Thermoelectric Properties of Polyaniline/Bismuth Antimony Telluride Composite Materials Prepared via Mechanical Mixing

Abstract

Organic-based thermoelectric composites are highly promising for low-temperature heat-to-electrical energy conversion applications due to their low toxicity, cost-effectiveness, facile synthesis and easy processing. Potential applications of such materials include, among others, low-temperature waste heat recovery and body heat use, such as wearable thermoelectric devices and sensors. Due to the lack of studies on organic (matrix)–inorganic (additive) thermoelectric composites prepared via mechanical mixing with respect to the processing parameters and thermoelectric performance, this work aims to contribute in this direction.

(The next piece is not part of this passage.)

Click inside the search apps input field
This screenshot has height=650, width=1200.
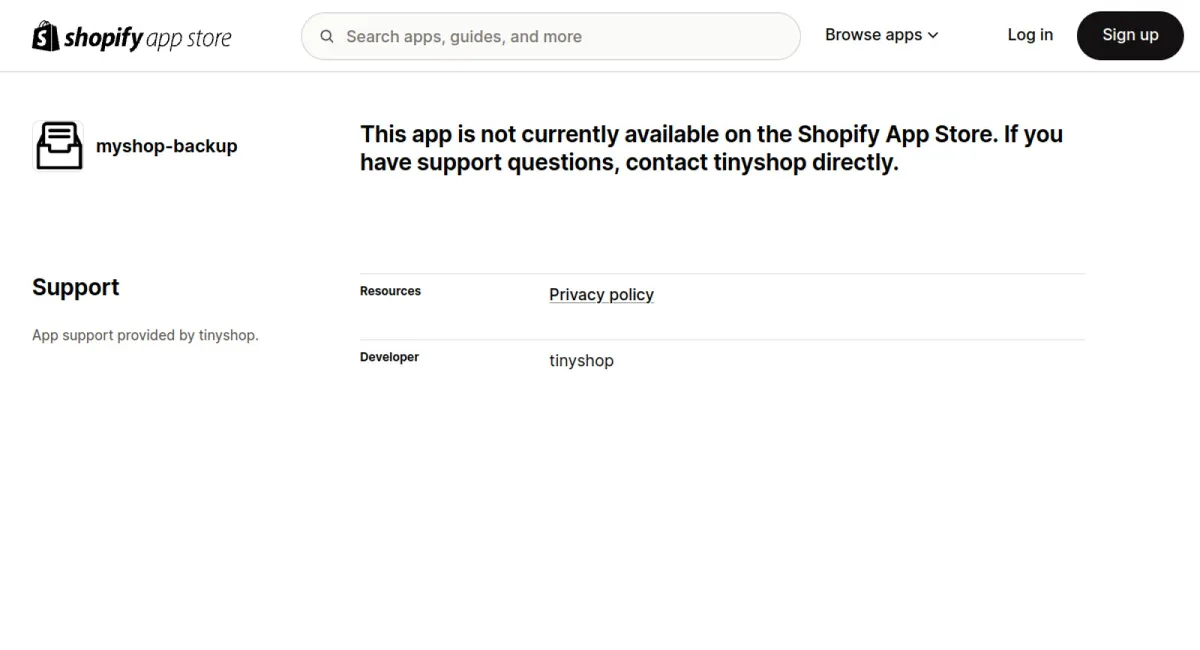click(550, 36)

More precisely, composite pellets were prepared starting from polyaniline (PANI)/bismuth antimony telluride mixed powders using a mechanical press. The processing parameters investigated included temperature, pressure and processing time, along with the inorganic additive (bismuth antimony telluride) content introduced within the composites. The experimental data revealed that the processing temperature and the additive content had the most significant effect, since their increase led to an enhancement in the composites’ thermoelectric performance. The optimal ZT (2.93 × 10−3) recorded at 130 ∘C corresponded to PANI-BST composites with a 30 wt.% BST content, prepared at a processing temperature of 80 ∘C, a processing time of 75 min and under 2 tons of pressure.